War er Opfer, Nutznießer oder Mitläufer? Stefan Heym zählt zu den bedeutendsten deutschen Autoren des 20. Jahrhunderts. Seine Rolle in der DDR ist bis heute umstritten, von der roten Diktatur hat er sich nach Ansicht von Kritikern nie eindeutig genug distanziert. In Chemnitz soll jetzt sein Werk aufgearbeitet werden.
Richtig bekannt wurde er im November 1989. Da hatte Stefan Heym auf dem Berliner Alexanderplatz seinen wohl wichtigsten Auftritt. Vor Hunderttausenden und mit poetischer Rhetorik sprach er der Friedlichen Revolution aus der Seele. Von „Mief“ und „Stagnation“ war da die Rede, und dass nach 40 Jahren Unterdrückung durch die SED endlich „Fenster aufgestoßen“ seien, um frische Luft zu atmen.
Viele Beobachter, auch im Westen, sahen in Heym damals den kommenden Mann der DDR, einen ostdeutschen Vaclav Havel mit Hornbrille und schütterem Haar, eine moralische Instanz wider die Diktatur. Einst hatte Heym für die US-Armee psychologische Kriegsführung betrieben, Flugblätter verfasst, und Wehrmachtssoldaten zum Überlaufen animiert. Aus seiner linken Gesinnung hatte der Sachse schon damals keinen Hehl gemacht.
Nun soll das Werk Stefan Heyms, unter anderem durch ein Digitalisierungsprojekt an der Technischen Universität Chemnitz, revitalisiert werden. In Heyms Geburtsort, der zu Zeiten der roten Diktatur Karl-Marx-Stadt hieß, kann man sich sogar für einen „Internationalen Stefan-Heym-Preis“ empfehlen lassen. Seine Bücher müssten „zurück in die Klassenzimmer“, heißt es in Chemnitz.
Keine Schullektüre mehr
Dass sie heute in keinem Bundesland mehr zur Pflichtlektüre an weiterführenden Schulen zählen, hat einen Grund: Fünf Jahre nach seinem Auftritt auf dem Alexanderplatz, den auch das westdeutsche Fernsehen gezeigt hatte, saß der parteilose Autor von Romanen wie „Collin“ und „Schwarzenberg“ (siehe Kasten) unverhofft im Deutschen Bundestag – ausgerechnet als Abgeordneter der einstigen DDR-Staatspartei SED, die sich nun PDS nannte. Heute firmiert sie als „Die Linke“.
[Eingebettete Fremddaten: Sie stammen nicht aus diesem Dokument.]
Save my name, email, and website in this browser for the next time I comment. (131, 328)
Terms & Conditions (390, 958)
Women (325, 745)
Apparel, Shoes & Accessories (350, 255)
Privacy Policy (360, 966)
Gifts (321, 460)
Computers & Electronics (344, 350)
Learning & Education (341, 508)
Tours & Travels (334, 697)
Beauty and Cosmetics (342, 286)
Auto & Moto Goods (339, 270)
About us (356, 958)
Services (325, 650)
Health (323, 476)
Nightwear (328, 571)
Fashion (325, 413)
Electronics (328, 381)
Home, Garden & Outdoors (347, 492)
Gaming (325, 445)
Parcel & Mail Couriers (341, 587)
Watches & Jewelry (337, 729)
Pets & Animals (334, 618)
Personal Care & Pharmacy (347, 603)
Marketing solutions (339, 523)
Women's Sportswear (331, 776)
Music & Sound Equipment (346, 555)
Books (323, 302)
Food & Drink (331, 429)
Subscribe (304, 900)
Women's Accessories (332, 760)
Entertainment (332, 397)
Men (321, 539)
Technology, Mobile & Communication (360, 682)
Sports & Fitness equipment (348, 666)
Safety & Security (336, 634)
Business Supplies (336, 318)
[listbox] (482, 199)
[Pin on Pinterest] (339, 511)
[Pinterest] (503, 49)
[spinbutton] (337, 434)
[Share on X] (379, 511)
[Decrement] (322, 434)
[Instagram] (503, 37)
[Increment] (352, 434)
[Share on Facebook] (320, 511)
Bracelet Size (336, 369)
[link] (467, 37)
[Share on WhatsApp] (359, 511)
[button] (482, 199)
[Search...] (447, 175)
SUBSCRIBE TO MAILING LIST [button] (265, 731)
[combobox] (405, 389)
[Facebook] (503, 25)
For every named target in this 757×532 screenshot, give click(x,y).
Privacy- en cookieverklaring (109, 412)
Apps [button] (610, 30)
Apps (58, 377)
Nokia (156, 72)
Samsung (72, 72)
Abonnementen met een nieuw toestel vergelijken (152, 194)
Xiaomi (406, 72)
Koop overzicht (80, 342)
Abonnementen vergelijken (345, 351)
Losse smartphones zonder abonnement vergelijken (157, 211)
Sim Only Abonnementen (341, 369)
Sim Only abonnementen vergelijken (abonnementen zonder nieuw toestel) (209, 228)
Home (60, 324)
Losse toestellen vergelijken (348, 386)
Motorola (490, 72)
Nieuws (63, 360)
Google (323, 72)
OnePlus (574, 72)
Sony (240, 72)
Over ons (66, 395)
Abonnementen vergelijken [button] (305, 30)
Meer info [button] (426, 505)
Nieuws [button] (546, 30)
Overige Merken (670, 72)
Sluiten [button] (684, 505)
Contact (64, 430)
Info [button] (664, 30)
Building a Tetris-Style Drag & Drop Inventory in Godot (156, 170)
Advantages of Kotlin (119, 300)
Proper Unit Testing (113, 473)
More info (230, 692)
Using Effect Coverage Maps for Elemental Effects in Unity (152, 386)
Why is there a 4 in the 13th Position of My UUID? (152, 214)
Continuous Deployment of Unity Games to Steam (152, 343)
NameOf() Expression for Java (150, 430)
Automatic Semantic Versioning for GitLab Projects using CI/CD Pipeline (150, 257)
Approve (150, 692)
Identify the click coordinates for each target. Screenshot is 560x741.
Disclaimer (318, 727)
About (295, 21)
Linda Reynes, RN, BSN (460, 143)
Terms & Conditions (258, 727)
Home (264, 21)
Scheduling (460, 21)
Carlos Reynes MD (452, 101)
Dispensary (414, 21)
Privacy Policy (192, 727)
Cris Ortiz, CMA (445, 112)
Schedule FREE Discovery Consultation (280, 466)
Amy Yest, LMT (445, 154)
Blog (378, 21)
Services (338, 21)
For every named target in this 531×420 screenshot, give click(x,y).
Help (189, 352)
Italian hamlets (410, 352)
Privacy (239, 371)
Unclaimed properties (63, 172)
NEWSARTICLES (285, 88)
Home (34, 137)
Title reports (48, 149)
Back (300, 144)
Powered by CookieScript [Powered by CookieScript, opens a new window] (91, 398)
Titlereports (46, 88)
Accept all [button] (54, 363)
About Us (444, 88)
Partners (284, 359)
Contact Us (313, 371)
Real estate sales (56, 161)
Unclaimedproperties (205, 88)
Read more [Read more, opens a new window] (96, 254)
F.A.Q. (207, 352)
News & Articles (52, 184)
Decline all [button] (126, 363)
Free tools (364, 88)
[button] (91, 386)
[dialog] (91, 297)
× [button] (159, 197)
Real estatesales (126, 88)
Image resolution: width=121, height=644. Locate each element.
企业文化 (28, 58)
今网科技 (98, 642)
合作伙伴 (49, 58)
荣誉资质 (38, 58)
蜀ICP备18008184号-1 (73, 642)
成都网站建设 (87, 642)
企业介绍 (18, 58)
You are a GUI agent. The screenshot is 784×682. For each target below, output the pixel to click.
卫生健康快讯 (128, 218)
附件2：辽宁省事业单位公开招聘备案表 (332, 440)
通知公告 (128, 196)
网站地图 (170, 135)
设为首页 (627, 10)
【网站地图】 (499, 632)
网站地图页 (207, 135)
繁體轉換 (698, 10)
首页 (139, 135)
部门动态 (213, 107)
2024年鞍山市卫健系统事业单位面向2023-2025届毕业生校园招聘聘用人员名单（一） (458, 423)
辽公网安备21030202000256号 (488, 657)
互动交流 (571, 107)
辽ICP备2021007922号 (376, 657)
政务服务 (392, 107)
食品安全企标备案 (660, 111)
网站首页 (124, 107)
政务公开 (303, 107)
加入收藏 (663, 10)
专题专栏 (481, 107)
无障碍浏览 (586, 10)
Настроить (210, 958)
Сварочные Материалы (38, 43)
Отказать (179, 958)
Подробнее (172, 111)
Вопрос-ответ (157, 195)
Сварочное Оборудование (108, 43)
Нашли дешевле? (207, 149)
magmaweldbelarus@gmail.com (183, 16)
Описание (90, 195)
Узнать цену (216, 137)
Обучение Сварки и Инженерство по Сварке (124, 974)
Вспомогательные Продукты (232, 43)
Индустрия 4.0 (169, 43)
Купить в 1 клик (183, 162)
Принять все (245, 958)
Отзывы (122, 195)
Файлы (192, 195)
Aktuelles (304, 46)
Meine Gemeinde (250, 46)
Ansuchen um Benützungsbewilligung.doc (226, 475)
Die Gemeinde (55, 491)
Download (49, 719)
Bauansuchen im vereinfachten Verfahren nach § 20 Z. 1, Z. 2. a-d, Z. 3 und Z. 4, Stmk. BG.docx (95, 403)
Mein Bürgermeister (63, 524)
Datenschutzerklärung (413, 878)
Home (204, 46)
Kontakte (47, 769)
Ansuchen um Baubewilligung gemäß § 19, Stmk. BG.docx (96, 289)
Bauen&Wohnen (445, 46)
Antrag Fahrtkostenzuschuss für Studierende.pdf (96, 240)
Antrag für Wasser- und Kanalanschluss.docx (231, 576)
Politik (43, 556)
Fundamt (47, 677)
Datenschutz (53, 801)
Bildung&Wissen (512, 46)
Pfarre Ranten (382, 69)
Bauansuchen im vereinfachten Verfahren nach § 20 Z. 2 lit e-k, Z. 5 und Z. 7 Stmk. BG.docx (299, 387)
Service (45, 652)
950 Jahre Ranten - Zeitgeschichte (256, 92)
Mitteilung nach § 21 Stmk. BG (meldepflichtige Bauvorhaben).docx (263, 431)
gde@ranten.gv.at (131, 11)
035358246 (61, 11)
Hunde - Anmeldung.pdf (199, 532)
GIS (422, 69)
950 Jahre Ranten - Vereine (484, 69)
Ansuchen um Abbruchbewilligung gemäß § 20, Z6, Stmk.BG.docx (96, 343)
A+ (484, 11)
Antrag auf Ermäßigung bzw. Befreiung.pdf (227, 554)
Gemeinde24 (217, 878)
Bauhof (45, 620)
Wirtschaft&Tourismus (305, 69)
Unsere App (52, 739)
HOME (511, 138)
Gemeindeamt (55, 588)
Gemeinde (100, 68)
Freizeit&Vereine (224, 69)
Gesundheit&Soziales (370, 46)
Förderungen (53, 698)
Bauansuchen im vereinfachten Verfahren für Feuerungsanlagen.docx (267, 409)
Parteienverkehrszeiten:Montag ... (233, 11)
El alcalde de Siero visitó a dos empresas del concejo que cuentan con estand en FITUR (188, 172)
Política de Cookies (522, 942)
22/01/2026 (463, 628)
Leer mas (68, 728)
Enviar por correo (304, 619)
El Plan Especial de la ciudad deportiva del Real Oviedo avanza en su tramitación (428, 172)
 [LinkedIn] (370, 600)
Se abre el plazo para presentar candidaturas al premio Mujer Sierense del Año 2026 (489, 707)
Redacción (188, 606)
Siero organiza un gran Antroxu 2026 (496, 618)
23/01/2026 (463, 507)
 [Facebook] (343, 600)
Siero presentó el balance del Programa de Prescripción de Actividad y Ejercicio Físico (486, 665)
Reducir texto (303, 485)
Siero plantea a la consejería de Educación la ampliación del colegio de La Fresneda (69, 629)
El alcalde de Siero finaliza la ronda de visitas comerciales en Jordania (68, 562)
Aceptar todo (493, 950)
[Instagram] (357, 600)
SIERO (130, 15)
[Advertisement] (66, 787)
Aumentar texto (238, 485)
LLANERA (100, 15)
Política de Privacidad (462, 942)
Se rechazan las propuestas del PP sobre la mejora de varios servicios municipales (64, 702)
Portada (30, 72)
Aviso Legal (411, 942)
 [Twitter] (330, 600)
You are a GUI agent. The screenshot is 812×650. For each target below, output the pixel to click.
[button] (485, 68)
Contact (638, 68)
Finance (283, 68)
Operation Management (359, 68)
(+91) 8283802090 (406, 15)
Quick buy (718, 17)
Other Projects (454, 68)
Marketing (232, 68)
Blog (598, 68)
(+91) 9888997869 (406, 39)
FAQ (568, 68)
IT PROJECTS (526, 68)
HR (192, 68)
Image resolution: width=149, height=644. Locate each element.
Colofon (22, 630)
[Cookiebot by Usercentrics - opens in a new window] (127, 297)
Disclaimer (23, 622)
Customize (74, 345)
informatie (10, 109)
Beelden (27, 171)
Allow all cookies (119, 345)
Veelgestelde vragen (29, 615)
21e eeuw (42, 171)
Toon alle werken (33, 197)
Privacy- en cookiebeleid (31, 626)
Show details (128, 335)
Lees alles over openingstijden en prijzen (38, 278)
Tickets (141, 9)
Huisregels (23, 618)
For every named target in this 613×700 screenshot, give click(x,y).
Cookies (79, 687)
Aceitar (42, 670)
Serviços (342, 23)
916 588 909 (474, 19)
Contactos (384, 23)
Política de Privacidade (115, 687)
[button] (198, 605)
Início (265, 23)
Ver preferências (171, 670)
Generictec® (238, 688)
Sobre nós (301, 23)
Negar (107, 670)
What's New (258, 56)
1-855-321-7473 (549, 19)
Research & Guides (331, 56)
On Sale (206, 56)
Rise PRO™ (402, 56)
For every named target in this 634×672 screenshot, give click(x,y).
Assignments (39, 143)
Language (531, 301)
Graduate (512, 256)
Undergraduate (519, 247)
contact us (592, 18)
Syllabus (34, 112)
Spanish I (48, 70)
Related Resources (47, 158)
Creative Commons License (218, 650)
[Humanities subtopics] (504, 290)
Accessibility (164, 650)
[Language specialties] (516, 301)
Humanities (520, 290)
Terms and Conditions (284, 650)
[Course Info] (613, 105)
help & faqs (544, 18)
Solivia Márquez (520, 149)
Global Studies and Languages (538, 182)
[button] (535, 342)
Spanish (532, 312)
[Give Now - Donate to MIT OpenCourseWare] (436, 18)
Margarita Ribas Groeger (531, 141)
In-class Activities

„Wer Heym reanimiert, postlegitimiert die DDR und lässt ihre Verbrechen hinter einem Schleier des Nebulösen verschwinden“, kritisiert die Berliner Autorin und Filmemacherin Freya Klier, die zu den bekannteren Vertretern der früheren DDR-Opposition gehört. Nach Kliers Angaben stand Heym in Diensten des sowjetischen Geheimdiensts KGB. In der deutschen Öffentlichkeit sei das kaum bekannt, bedauert sie.
Das Maß war voll
Lange hatten selbst Wegbegleiter und Sympathisanten mit sich und Heym gehadert. Doch als der Schriftsteller am 10. November 1994 im Namen seiner Fraktion als Alterspräsident die Eröffnungsrede zur ersten Bundestagssitzung hielt, war das Maß voll. Die Unionsfraktion verweigerte den Schlussapplaus, derweil es in Reihen von FDP und SPD deutlich rumorte, schließlich hatten gerade die Sozialdemokraten besonders arg unter der Unterdrückungsmaschinerie gelitten.
Die Union protestierte dagegen, dass ausgerechnet ein Vertreter der SED-Nachfolger am Rednerpult des ersten gesamtdeutschen Parlaments stand. Der damalige Bundeskanzler Helmut Kohl (CDU) warf Heym vor, mit „gespaltener Zunge“ zu sprechen, womit er seine Rolle als vermeintliches Opfer der SED-Diktatur in Abrede stellte. Auch jenseits der Parteipolitik hat seine Tätigkeit für die PDS Heyms Ansehen nachhaltig geschadet.
Demokratische Gesinnung
In den Chefetagen namhafter Medien war Stefan Heym damals nur noch peinlich: ein schreibendes Fossil, das der Vergessenheit anheimfiel – „wie alles, was die kommunistische Diktatur hinterlassen hatte“, erinnert sich der langjährige „Spiegel“-Redakteur Matthias Matussek. Und auch, dass Heyms demokratische Gesinnung, gemessen an seinem Engagement für den Sozialismus, vielen Redaktionsleitern fragwürdig erschienen sei.